YOUR OBJECTIVE: Reproduce the material below line for line, with no changes.

[Stored items]
--------
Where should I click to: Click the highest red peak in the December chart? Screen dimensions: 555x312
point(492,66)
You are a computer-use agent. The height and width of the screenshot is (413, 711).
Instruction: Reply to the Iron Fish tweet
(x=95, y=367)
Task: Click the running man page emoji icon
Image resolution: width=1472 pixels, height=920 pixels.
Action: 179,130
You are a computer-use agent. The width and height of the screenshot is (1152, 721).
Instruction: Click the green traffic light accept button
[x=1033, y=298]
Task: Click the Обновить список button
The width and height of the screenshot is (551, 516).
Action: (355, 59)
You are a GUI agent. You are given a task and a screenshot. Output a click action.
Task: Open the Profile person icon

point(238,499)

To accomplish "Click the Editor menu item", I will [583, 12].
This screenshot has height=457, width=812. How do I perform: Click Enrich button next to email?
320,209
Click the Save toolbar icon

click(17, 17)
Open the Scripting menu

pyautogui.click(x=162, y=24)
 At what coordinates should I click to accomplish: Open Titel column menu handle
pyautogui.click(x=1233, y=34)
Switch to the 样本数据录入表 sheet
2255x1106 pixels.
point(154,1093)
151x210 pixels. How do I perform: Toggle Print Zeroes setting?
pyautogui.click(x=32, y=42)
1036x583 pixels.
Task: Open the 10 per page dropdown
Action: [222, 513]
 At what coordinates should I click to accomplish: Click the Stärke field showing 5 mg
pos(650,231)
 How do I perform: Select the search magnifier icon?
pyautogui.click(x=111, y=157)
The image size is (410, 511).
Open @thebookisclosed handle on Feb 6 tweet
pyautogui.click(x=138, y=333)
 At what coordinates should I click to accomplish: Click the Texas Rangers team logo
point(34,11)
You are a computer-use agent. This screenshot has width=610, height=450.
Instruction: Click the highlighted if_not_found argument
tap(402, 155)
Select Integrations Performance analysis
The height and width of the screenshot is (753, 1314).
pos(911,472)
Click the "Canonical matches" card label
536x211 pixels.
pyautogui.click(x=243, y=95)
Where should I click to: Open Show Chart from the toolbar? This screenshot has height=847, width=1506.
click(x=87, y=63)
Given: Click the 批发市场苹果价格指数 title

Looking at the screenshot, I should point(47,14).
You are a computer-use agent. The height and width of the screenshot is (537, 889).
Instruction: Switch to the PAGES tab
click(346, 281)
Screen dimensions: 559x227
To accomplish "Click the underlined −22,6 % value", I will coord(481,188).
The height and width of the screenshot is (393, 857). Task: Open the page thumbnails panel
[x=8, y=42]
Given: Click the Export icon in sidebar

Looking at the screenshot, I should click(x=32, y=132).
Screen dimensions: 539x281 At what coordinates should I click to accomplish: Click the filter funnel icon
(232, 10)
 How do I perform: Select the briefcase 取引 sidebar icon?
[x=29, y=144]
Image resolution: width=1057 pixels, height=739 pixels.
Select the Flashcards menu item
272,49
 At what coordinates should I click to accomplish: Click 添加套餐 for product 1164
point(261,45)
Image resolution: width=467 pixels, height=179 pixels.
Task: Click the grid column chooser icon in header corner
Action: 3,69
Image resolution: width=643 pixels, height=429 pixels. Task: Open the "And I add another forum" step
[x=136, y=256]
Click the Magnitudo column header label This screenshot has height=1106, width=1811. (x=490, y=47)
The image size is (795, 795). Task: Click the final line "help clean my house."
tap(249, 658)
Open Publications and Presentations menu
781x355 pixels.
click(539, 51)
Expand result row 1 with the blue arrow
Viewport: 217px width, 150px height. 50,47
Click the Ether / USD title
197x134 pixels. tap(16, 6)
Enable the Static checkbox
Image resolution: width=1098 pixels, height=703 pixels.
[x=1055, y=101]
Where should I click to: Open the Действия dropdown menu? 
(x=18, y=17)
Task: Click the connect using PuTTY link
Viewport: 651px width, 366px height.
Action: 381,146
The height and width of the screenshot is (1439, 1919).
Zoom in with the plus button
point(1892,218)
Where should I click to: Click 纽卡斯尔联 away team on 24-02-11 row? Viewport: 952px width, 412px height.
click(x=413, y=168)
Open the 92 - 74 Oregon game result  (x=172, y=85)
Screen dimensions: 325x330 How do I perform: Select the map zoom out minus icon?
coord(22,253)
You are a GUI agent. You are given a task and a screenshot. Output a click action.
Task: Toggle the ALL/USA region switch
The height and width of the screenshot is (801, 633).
--------
RESPONSE BELOW:
Where should I click to: Click the highest red peak in the December chart? Screen dimensions: 555x312
point(492,66)
You are a computer-use agent. The height and width of the screenshot is (413, 711).
Instruction: Reply to the Iron Fish tweet
(x=95, y=367)
Task: Click the running man page emoji icon
Image resolution: width=1472 pixels, height=920 pixels.
Action: 179,130
You are a computer-use agent. The width and height of the screenshot is (1152, 721).
Instruction: Click the green traffic light accept button
[x=1033, y=298]
Task: Click the Обновить список button
The width and height of the screenshot is (551, 516).
Action: (355, 59)
You are a GUI agent. You are given a task and a screenshot. Output a click action.
Task: Open the Profile person icon

point(238,499)

To accomplish "Click the Editor menu item", I will [583, 12].
This screenshot has height=457, width=812. How do I perform: Click Enrich button next to email?
320,209
Click the Save toolbar icon

click(17, 17)
Open the Scripting menu

pyautogui.click(x=162, y=24)
 At what coordinates should I click to accomplish: Open Titel column menu handle
pyautogui.click(x=1233, y=34)
Switch to the 样本数据录入表 sheet
2255x1106 pixels.
point(154,1093)
151x210 pixels. How do I perform: Toggle Print Zeroes setting?
pyautogui.click(x=32, y=42)
1036x583 pixels.
Task: Open the 10 per page dropdown
Action: [222, 513]
 At what coordinates should I click to accomplish: Click the Stärke field showing 5 mg
pos(650,231)
 How do I perform: Select the search magnifier icon?
pyautogui.click(x=111, y=157)
The image size is (410, 511).
Open @thebookisclosed handle on Feb 6 tweet
pyautogui.click(x=138, y=333)
 At what coordinates should I click to accomplish: Click the Texas Rangers team logo
point(34,11)
You are a computer-use agent. This screenshot has width=610, height=450.
Instruction: Click the highlighted if_not_found argument
tap(402, 155)
Select Integrations Performance analysis
The height and width of the screenshot is (753, 1314).
pos(911,472)
Click the "Canonical matches" card label
536x211 pixels.
pyautogui.click(x=243, y=95)
Where should I click to: Open Show Chart from the toolbar? This screenshot has height=847, width=1506.
click(x=87, y=63)
Given: Click the 批发市场苹果价格指数 title

Looking at the screenshot, I should point(47,14).
You are a computer-use agent. The height and width of the screenshot is (537, 889).
Instruction: Switch to the PAGES tab
click(346, 281)
Screen dimensions: 559x227
To accomplish "Click the underlined −22,6 % value", I will coord(481,188).
The height and width of the screenshot is (393, 857). Task: Open the page thumbnails panel
[x=8, y=42]
Given: Click the Export icon in sidebar

Looking at the screenshot, I should click(x=32, y=132).
Screen dimensions: 539x281 At what coordinates should I click to accomplish: Click the filter funnel icon
(232, 10)
 How do I perform: Select the briefcase 取引 sidebar icon?
[x=29, y=144]
Image resolution: width=1057 pixels, height=739 pixels.
Select the Flashcards menu item
272,49
 At what coordinates should I click to accomplish: Click 添加套餐 for product 1164
point(261,45)
Image resolution: width=467 pixels, height=179 pixels.
Task: Click the grid column chooser icon in header corner
Action: 3,69
Image resolution: width=643 pixels, height=429 pixels. Task: Open the "And I add another forum" step
[x=136, y=256]
Click the Magnitudo column header label This screenshot has height=1106, width=1811. (x=490, y=47)
The image size is (795, 795). Task: Click the final line "help clean my house."
tap(249, 658)
Open Publications and Presentations menu
781x355 pixels.
click(539, 51)
Expand result row 1 with the blue arrow
Viewport: 217px width, 150px height. 50,47
Click the Ether / USD title
197x134 pixels. tap(16, 6)
Enable the Static checkbox
Image resolution: width=1098 pixels, height=703 pixels.
[x=1055, y=101]
Where should I click to: Open the Действия dropdown menu? 
(x=18, y=17)
Task: Click the connect using PuTTY link
Viewport: 651px width, 366px height.
Action: 381,146
The height and width of the screenshot is (1439, 1919).
Zoom in with the plus button
point(1892,218)
Where should I click to: Click 纽卡斯尔联 away team on 24-02-11 row? Viewport: 952px width, 412px height.
click(x=413, y=168)
Open the 92 - 74 Oregon game result  (x=172, y=85)
Screen dimensions: 325x330 How do I perform: Select the map zoom out minus icon?
coord(22,253)
You are a GUI agent. You are given a task and a screenshot. Output a click action.
Task: Toggle the ALL/USA region switch
The height and width of the screenshot is (801, 633).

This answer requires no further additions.